Analysis. The United States is pushing a hard line in negotiations in Vienna, refusing to make any concessions before a deal. Iran says remove the sanctions, then we’ll talk. Blinken talks of ‘other options.’

US and Iran push opposing priorities as negotiations head toward failure

Josep Borrell is unlikely to be able to save the ongoing negotiations in Vienna on the Iranian nuclear issue, as he promised to do. But the High Representative for Foreign Policy of the European Union has the merit of putting in explicit terms the origin of the problem behind the stalemate situation in Austria: the unilateral choice by Donald Trump in 2018 to abandon, without any real reason, the nuclear agreement—Joint Comprehensive Plan of Action (JCPOA)—which had also been approved by the U.S. in 2015, and to enact very harsh sanctions against Tehran.

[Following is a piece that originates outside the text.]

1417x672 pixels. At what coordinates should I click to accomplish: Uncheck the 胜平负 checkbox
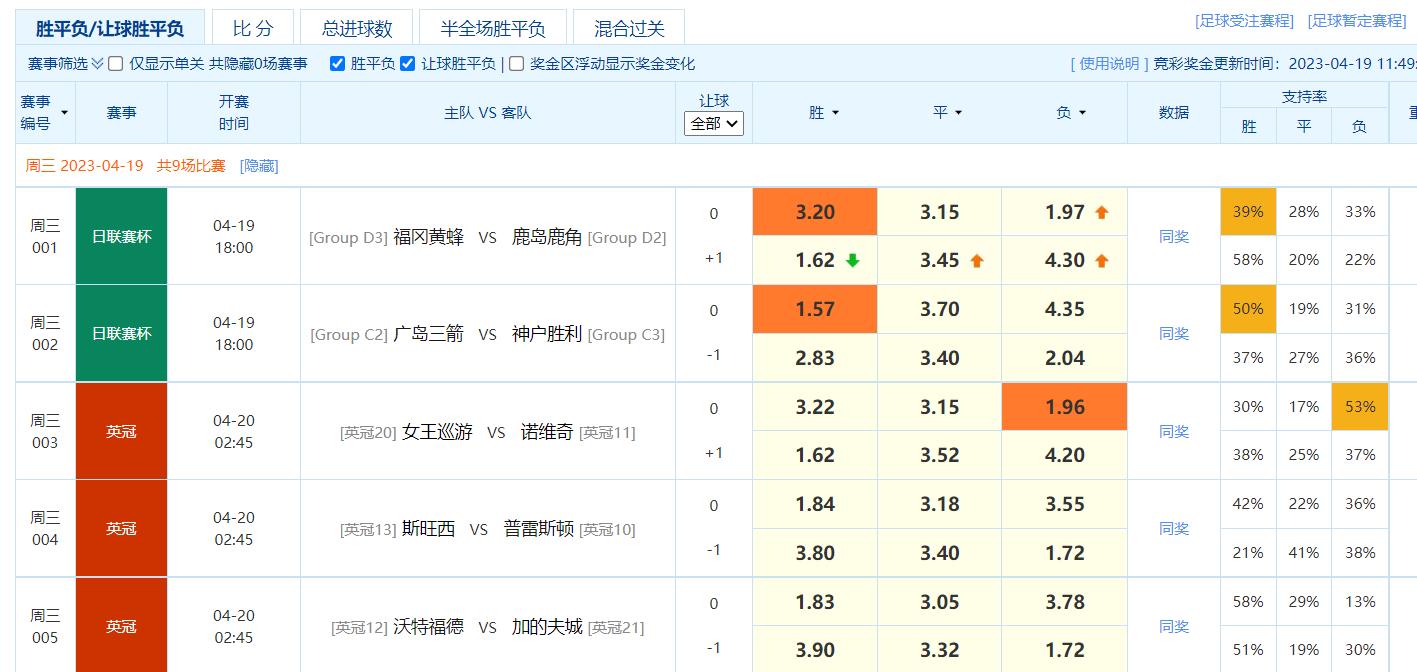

Three years after that nefarious decision, some things have changed, but others haven’t changed enough. The Iranian presidency is no longer held by the moderate Hassan Rohani, but by the hawkish Ebrahim Raisi. On the other side, the United States’ line, despite the fact that Democrat Joe Biden is in the White House, has changed only slightly compared to the “maximum pressure” on Tehran implemented by Trump. At the moment, these two realities don’t allow any glimpse of an agreement for the relaunching of the JCPOA. And there is a rising risk that the crisis could lead to a military escalation, a possibility that Israel—the only country in the region to secretly possess nuclear weapons—demands to be taken into account.

Washington is claiming that no “constructive proposal” has come from Iran. On Friday, Secretary of State Antony Blinken accused Tehran of not being serious about reaching an agreement with the United States: “What we’ve seen in the last couple of days is that Iran right now does not seem to be serious about doing what’s necessary to return to compliance … And we will see if Iran has any interest in engaging seriously, but the window is very, very tight,” Blinken said in an interview, taking the opportunity once again to implicitly threaten Iran with a military strike against its nuclear power plants: “If the path to a return to compliance with the agreement turns out to be a dead-end, we will pursue other options.”

Translating what Blinken is saying in terms of what he expects “seriousness” from Iran to look like, Tehran should remain under U.S. sanctions that are strangling its economy for the duration of the negotiations, keep complying with every point of the 2015 JCPOA, and at the same time supplement that agreement with a limitation on its weapons program.

For its part, Iran is willing to take the risk of demanding an immediate end to the sanctions, otherwise it will continue to advance its nuclear program, making it clear that it intends to push towards the red line of the production of nuclear weapons. Accordingly, it has started to enrich uranium to up to 20 percent purity in an underground nuclear facility in Fordo, where the JCPOA called for a stop of all enrichment.

The stalemate has been denounced by the director of the International Atomic Energy Agency (IEAA), Rafael Grossi: “The process is ongoing, but it is very complex,” he explained during a conference in recent days. “On the one hand, Iran believes that the lifting of economic sanctions should precede any further step on the nuclear program, while Western countries are arguing that there should be tangible progress on the nuclear front. China and Russia seek to play a bridging role between the two sides.”

The chief negotiator of the EU, Enrique Mora, says that the parties will meet once again on December 8, but the break could be much longer, as suggested by some statements made by French President Macron, who is on a visit (surrounded by controversy) to the Gulf and Saudi Arabia.